Defendant moved for dismissal of the claim on the basis that the cause of action sounds in medical malpractice and there was no proof of what the standard of care is, and no evidence of any deviation from the applicable standard of care.

A reading of the claim and a review of claimant's testimony requires the Court to find that Mr. Holmes' cause of action is one for medical malpractice. The Court agrees with the State that no evidence of the appropriate standard of care was submitted, nor was there evidence of a deviation of that standard of care by the State of New York. The Court further notes that any testimony coming from the facility nurses, whose subpoenas were quashed, would not suffice as expert opinion on the issues of the treatment claimant received and certainly the success of the surgical intervention.

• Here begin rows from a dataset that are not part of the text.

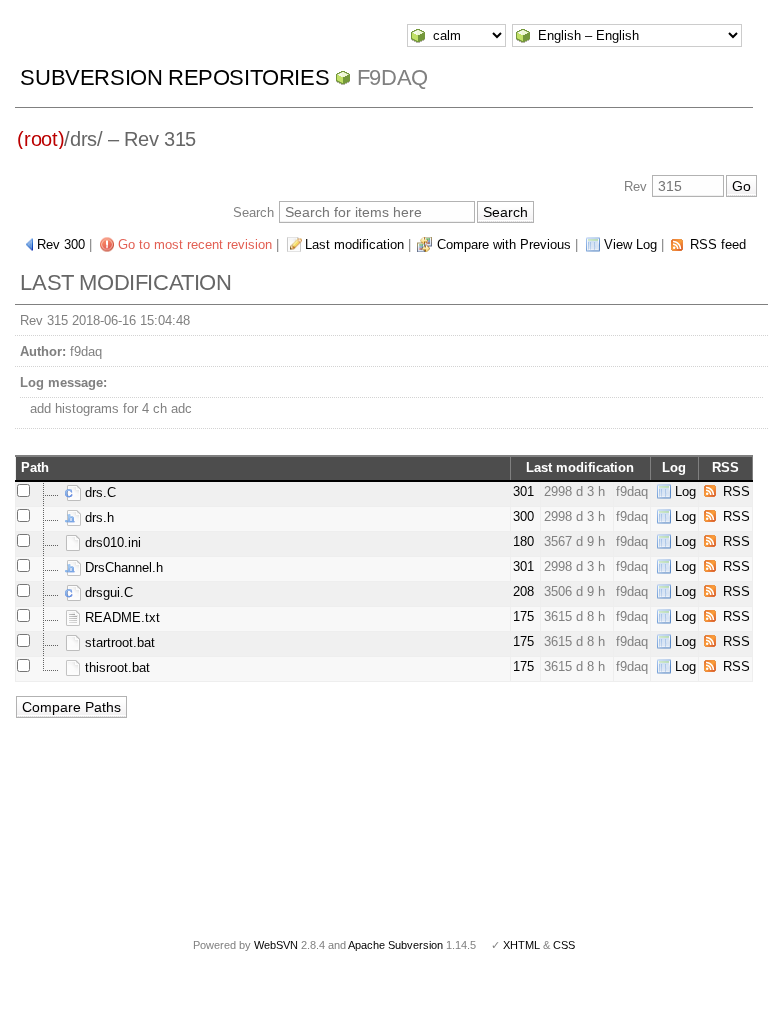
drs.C (98, 492)
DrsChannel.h (122, 567)
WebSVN (276, 945)
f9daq (392, 77)
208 (523, 591)
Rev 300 (61, 244)
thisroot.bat (115, 667)
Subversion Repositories (174, 77)
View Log (630, 244)
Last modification (354, 244)
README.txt (120, 617)
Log (685, 491)
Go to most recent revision (195, 244)
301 (523, 491)
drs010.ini (111, 542)
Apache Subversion (395, 945)
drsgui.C (107, 592)
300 (523, 516)
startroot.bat (118, 642)
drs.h (97, 517)
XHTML (521, 945)
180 (523, 541)
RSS (736, 491)
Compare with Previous (504, 244)
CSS (564, 945)
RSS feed (718, 244)
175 (523, 616)
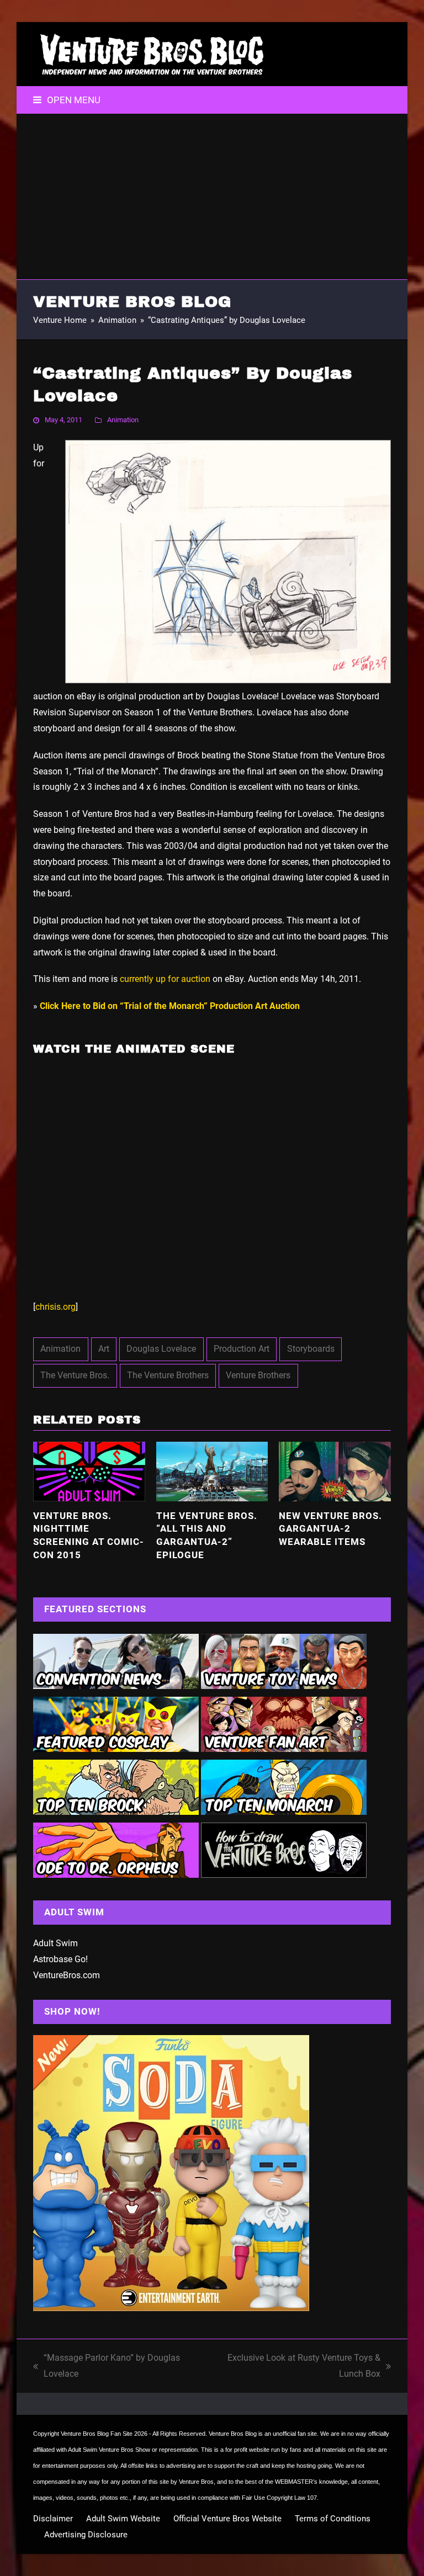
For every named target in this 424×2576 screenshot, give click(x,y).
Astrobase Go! (60, 1959)
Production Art (241, 1348)
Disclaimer (53, 2519)
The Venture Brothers (168, 1375)
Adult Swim (55, 1943)
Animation (123, 420)
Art (103, 1348)
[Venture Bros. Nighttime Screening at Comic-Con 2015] (89, 1470)
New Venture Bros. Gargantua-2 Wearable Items (330, 1528)
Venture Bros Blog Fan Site (96, 2433)
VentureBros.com (66, 1975)
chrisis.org (55, 1307)
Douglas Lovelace (161, 1348)
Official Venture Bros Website (227, 2519)
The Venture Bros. (74, 1375)
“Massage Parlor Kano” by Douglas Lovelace (106, 2367)
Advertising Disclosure (86, 2535)
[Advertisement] (212, 196)
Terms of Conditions (332, 2519)
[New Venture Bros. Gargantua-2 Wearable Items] (335, 1470)
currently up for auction (165, 979)
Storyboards (311, 1348)
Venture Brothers (258, 1375)
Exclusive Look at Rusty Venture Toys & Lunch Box (293, 2367)
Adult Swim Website (123, 2519)
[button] (66, 99)
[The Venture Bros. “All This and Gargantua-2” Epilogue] (212, 1470)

The other witnesses do not appear to be relevant to any medical issues. Based upon the foregoing the Court grants the State's motion to dismiss the claim for failure to prove a prima facie case. The claim is DISMISSED. LET JUDGMENT BE ENTERED ACCORDINGLY.

September 9, 2003
Syracuse, New York

Judge of the Court of Claims

[1]Decision and Order dated August 11, 2003, Fitzpatrick, J., Claim No 101728, Motion No. M-67229, UID #2003-018-242.
[2]Order dated January 27, 2000, McNamara, J., Claim No. 101728.